It is fairly well-known that a lot of hay stands to be made while the sun is shining. However, the Indian software industry, which earns over $30 billion from exports, made its fortune, and reputation, when a pall of gloom had enveloped the global community of computer users.

As the new millennium approached, the cloud of Y2K - short for Year 2000 - gathered over the computer systems, whose dates were configured in the mm/dd/yy format. Thus Year 2000 would be abbreviated to 00 and show in the system as before 1901.

It raised the spectre of a worldwide crash, especially in the financial system, as the computers were expected to go haywire on January 1, 2000 and spark a loss of public confidence.

This turned out to be the new dawn for Indian IT firms, and they have not looked back since.

Even in the years before the economic liberalisation of 1991, the government had a software bias. For instance, it revised the Software Policy in 1986 and, a couple of years later, launched the Software Technology Park of India scheme.

This was also the year when the National Association of Software and Service Companies was formed. This had put Indian software companies in a position to cash in on the correction required to ward off the Y2K threat.

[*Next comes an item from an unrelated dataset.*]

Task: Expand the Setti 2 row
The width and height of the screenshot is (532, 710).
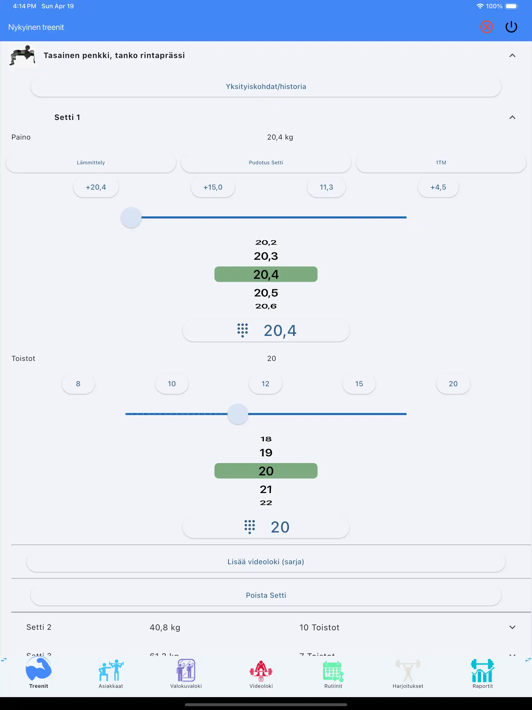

January 1, 2000, passed off virtually free of incidents. However, Richard F Celeste of the University of Colorado terms it the "single phenomenon" that launched India as a serious player in the world economy.

He recalls that there was a huge demand for software engineers and programmers to fix Y2K glitches that threatened to disrupt everything that was computer-driven: from flights to vital data.

The supply of local professionals fell short of meeting the demand and Indian talent rushed in to fill the void. Y2K served as an extended audition for Indian software capabilities and allowed them to introduce themselves to major American companies. With that came the realisation that there were other services, too, that could be sold in the US.

"India had plenty of coders. The Y2K phenomenon helped Indian IT firms achieve scale. And this was the beginning of the outsourcing era," explains Pradeep Udhas, global partner-in-charge, sourcing advisory, KPMG.

Since the Indian IT firms were "working on every line of code", they got to know the client's businesses so well that most foreign firms retained them to maintain their systems as well.

The rules of the game, however, are changing; India's low-wage advantage was not going to last forever. Wages have been increasing not only in India, but also in the other low-cost offshore markets like Romania, Poland, China, Vietnam and the Philippines.

At a macro-economic level, despite higher wage inflation in low-cost nations, the indexed wage differential would still be considerably lower due to the low base wages in such countries.

However, analysts caution that Indian IT firms can ill afford to get "complacent and arrogant" and rest on their oars.